The current incarnation of the band takes in James Elkington of The Zincs and Chris Hansen of Pinebender, whose influence is clear on the closing track. The band’s latest album is their first release in 9 years and probably their most diverse. Brokeback and the Black Rock sees McComb largely abandon the experiments in repetition and subtle, lo-fi song crafting that set apart Field Recordings from the Cook County Water Table in favour of stabs at Santana-esque wailing combined with Hex-era Earth guitar drones dressed in high production values.

Brokeback and the Black Rock is rarely understated; favouring reverb-drenged, swirling guitar crescendos to the peaceful of some previous releases. The album has genuinely brilliant moments that occasionally last entire tracks Gold! and Don’t Worry Pigeon stand testament to this) but its inconsistency is ultimately distracting.

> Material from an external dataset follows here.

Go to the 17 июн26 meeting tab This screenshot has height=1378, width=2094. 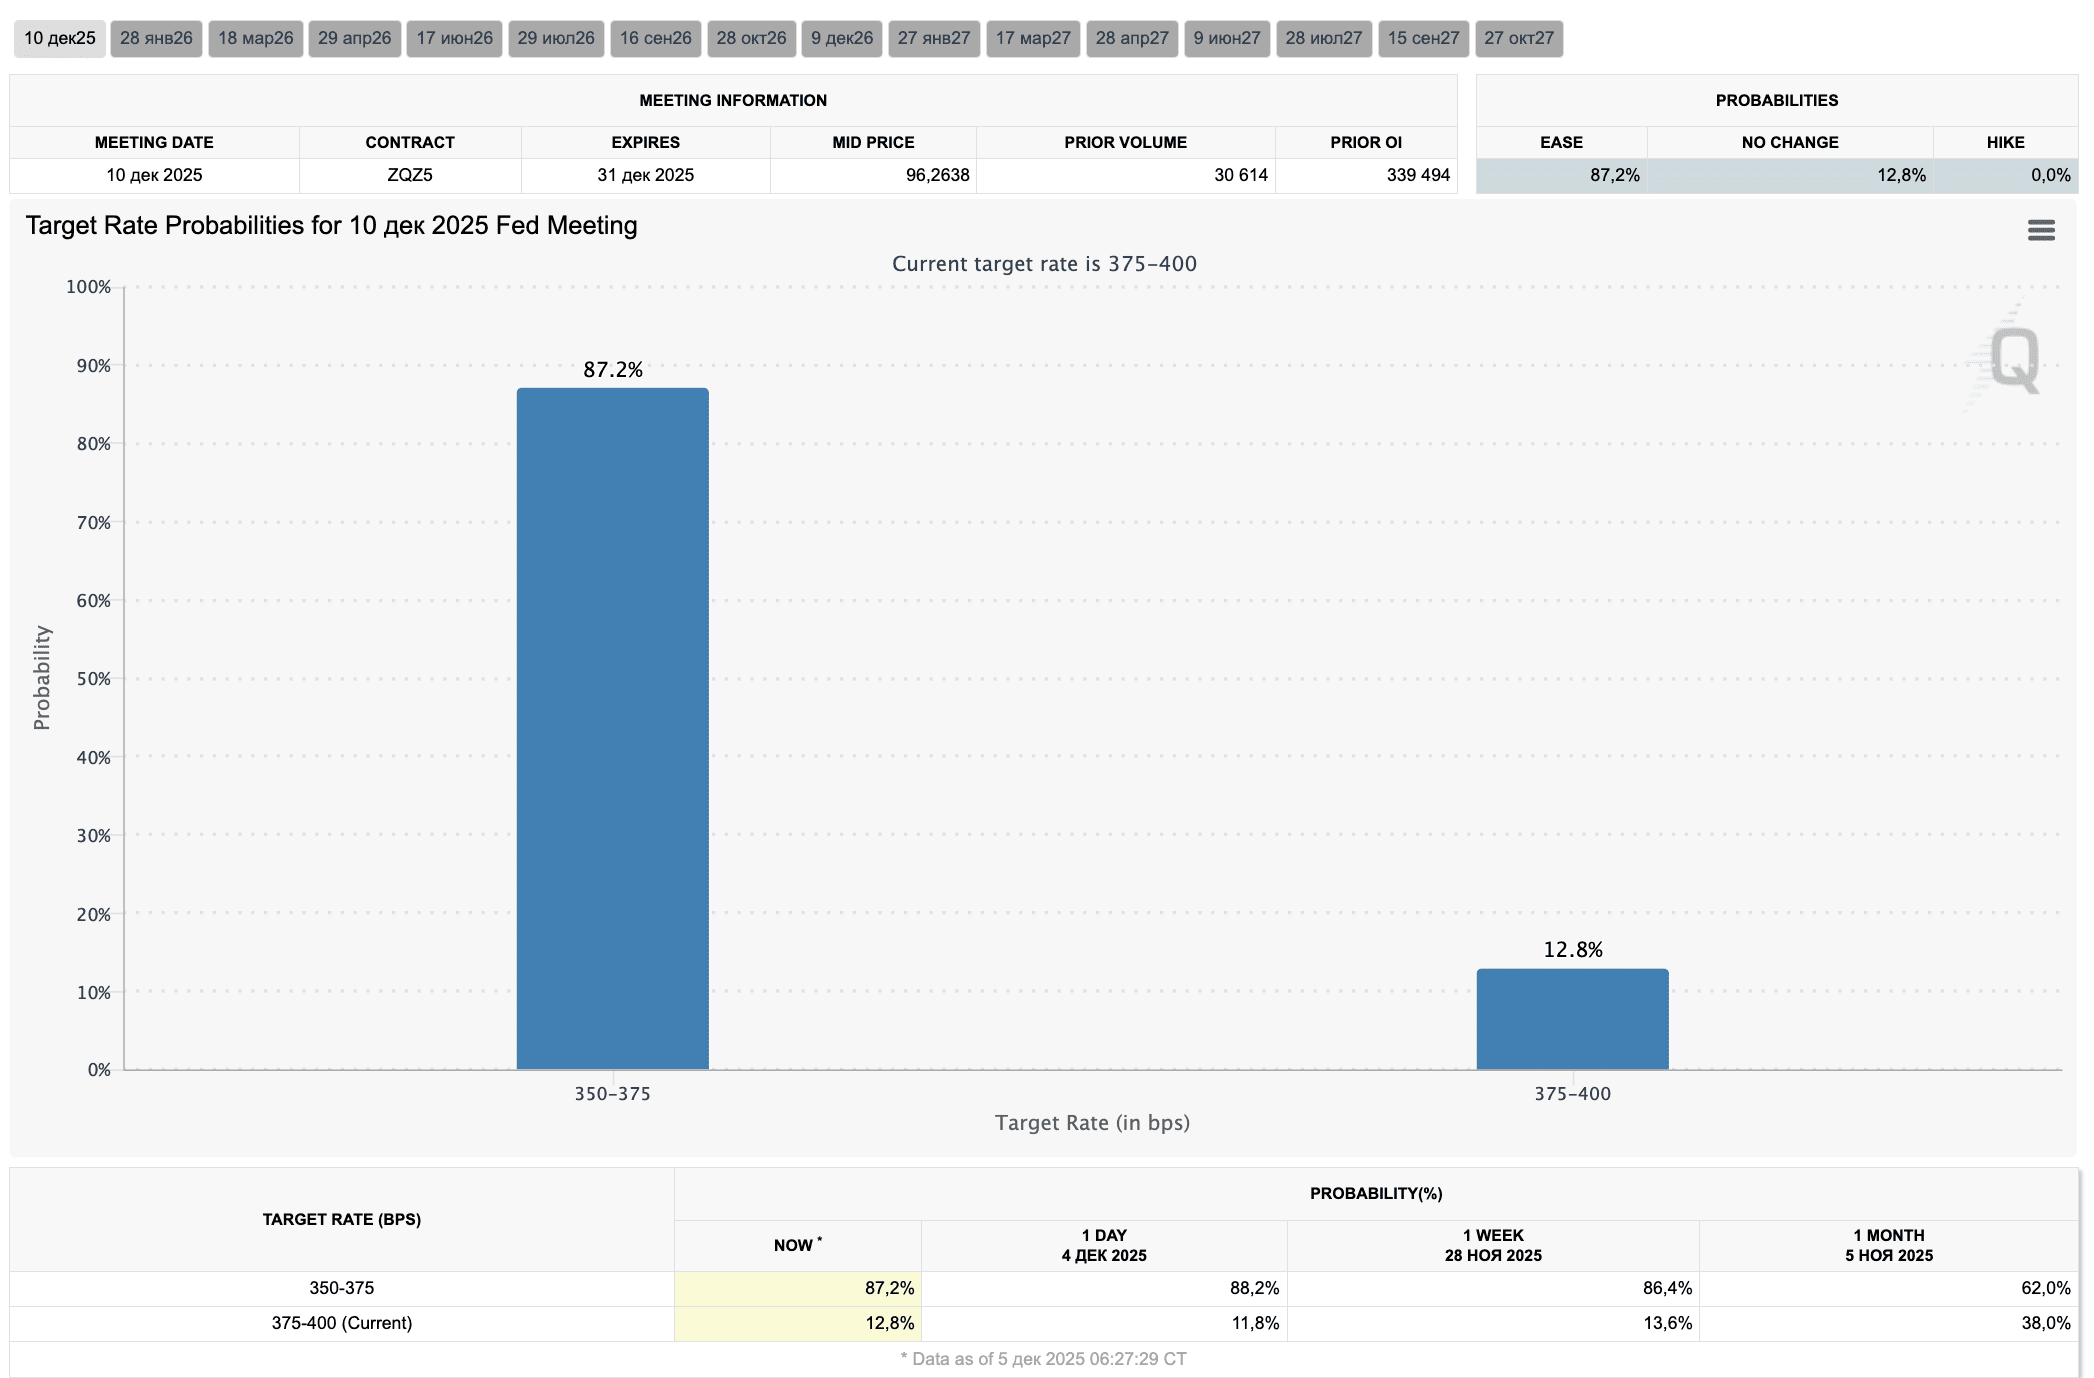tap(454, 39)
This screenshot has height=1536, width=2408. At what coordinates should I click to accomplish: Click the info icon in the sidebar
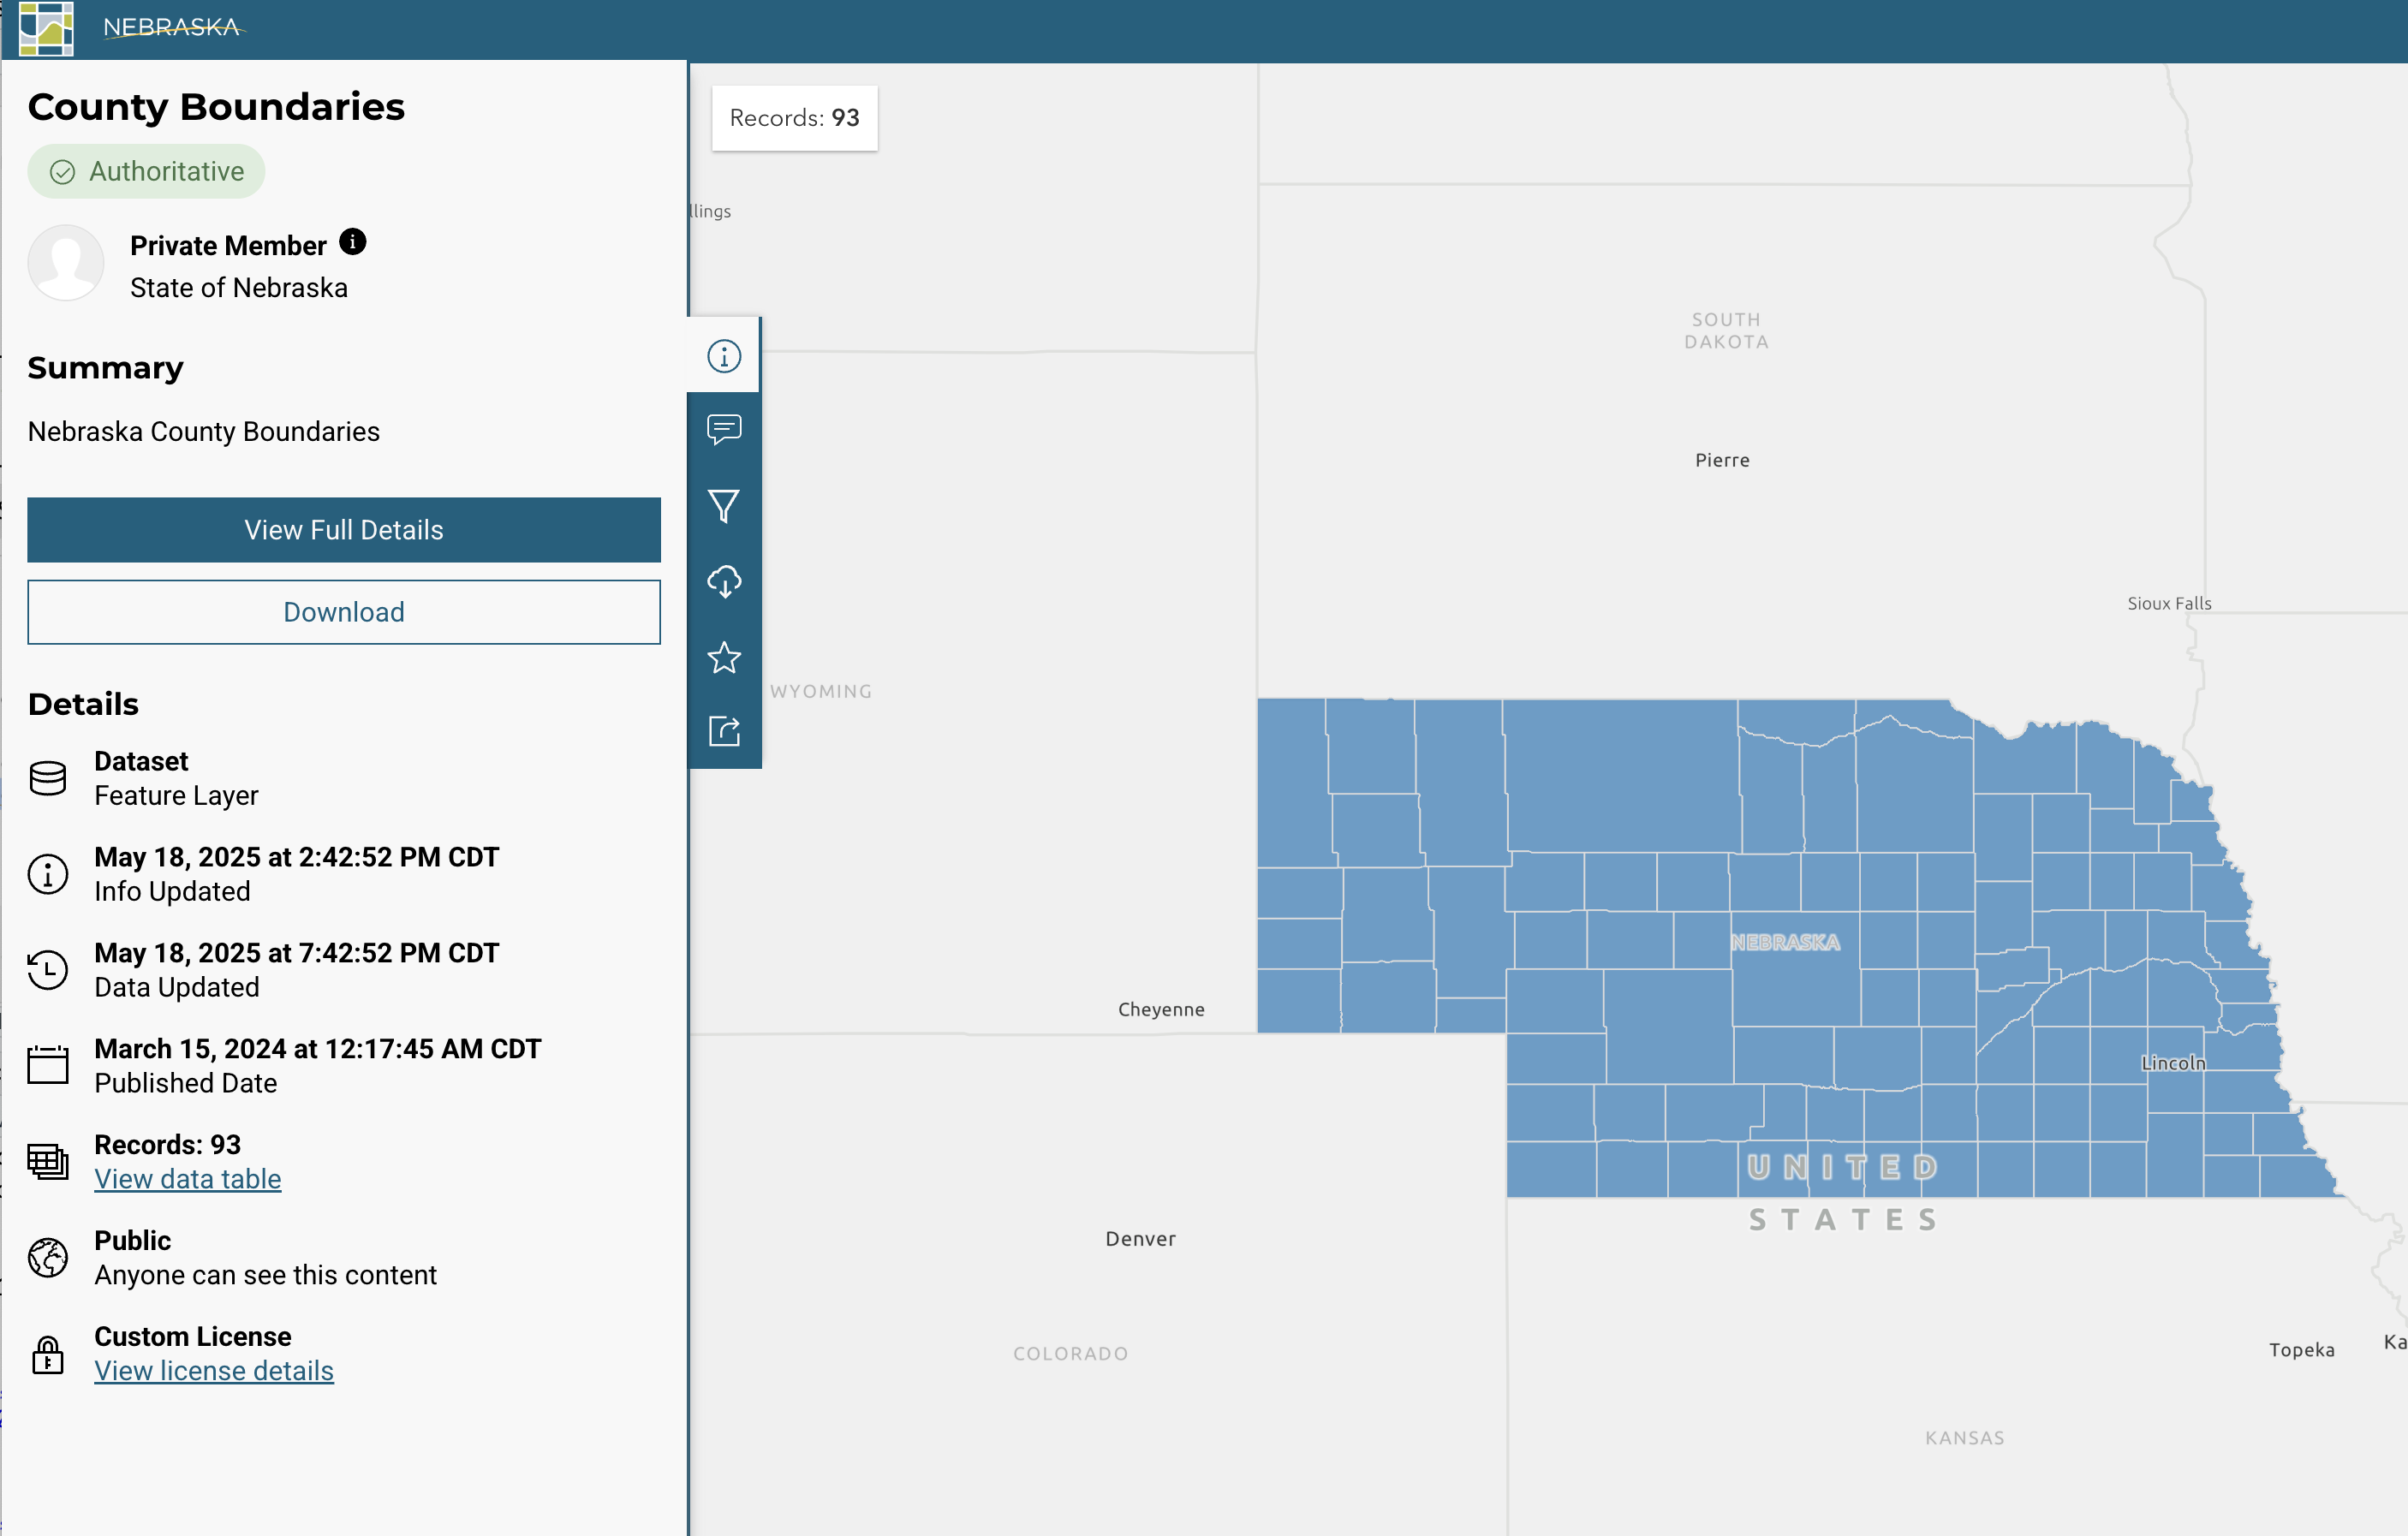pyautogui.click(x=724, y=356)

Tonight at Ten and Tonight at Eleven sound like a two-part youtube guitar tutorial and derail an album that, to my ears, would be made increasingly coherent by their absence. Brokeback teeters on the edge of falling into the Tortoise trap - at its most tasteful it screams The For Carnation and at its least, jazz fusion. Brokeback don’t intend to be ground-breaking and, with the exception of the two Tonight tracks, the album showcases a confident and accomplished band carving out sounds that are just tasteful and just ambitious enough. I’ll listen again – mostly to work out whether the album’s opening guitar lick is a Kate Bush reference or not.